Der Drever gilt als robuste und gesunde Rasse mit wenigen erblichen Krankheiten. Gelegentlich können Probleme mit der Wirbelsäule aufgrund seiner kurzen Beine auftreten. Die Ohren sollten regelmäßig kontrolliert werden, da hängende Ohren anfällig für Entzündungen sind. Mit guter Pflege und Ernährung erreicht er ein Alter von 12-15 Jahren.

Bewegungsbedarf

Als Jagdhund hat der Drever einen ausgeprägten Bewegungsbedarf. Mindestens 1-2 Stunden tägliche Bewegung sind notwendig. Er liebt es, zu schnüffeln und Spuren zu verfolgen. Ideale Aktivitäten sind Spaziergänge in der Natur, Mantrailing oder Nasenarbeitsspiele.
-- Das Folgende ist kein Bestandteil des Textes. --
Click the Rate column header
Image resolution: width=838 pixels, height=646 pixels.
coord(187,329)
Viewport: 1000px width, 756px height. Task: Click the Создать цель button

Ein eingezäunter Garten ist von Vorteil, aber kein Muss, wenn ausreichend Gassi gegangen wird.

Trainierbarkeit

Der Drever ist intelligent und lernfähig, zeigt aber typisches Laufhund-Verhalten – er kann stur und eigenwillig sein. Konsequente, positive Erziehung mit viel Geduld ist wichtig. Frühe Sozialisierung mit anderen Hunden und Tieren ist empfehlenswert. Bei der Arbeit ist er fokussiert und eifrig, im Alltag braucht er klare Regeln und Geduld.

Familieneignung

Der Drever ist ein ausgezeichneter Familienhund für aktive Haushalte. Er ist liebevoll zu Kindern und verträglich mit anderen Haustieren, wenn er früh sozialisiert wurde. Seine Jagdleidenschaft erfordert Aufmerksamkeit bei Kleintieren. Er ist kein Wachhund im klassischen Sinne, meldet aber Fremde mit seinem tiefen Bellen.

Wohnungsgeeignetheit

Der Drever kann in einer Wohnung gehalten werden, wenn sein Bewegungsbedarf ausreichend gedeckt wird. Seine kompakte Größe ist dabei von Vorteil. Allerdings ist sein Bellen tief und laut, was in dicht besiedelten Gebieten beachtet werden sollte. Ein Garten zum Schnüffeln und Toben ist ideal.

Pflegeaufwand

Das kurze, glatte Fell des Drevers ist pflegeleicht. Wöchentliches Bürsten mit einer Gummibürste oder einem Fellhandschuh entfernt lose Haare und hält das Fell glänzend. Bei der Fellpflege sollten auch die Ohren, Augen und Zähne kontrolliert werden. Die Krallen wachsen bei regelmäßiger Bewegung meist von selbst ab.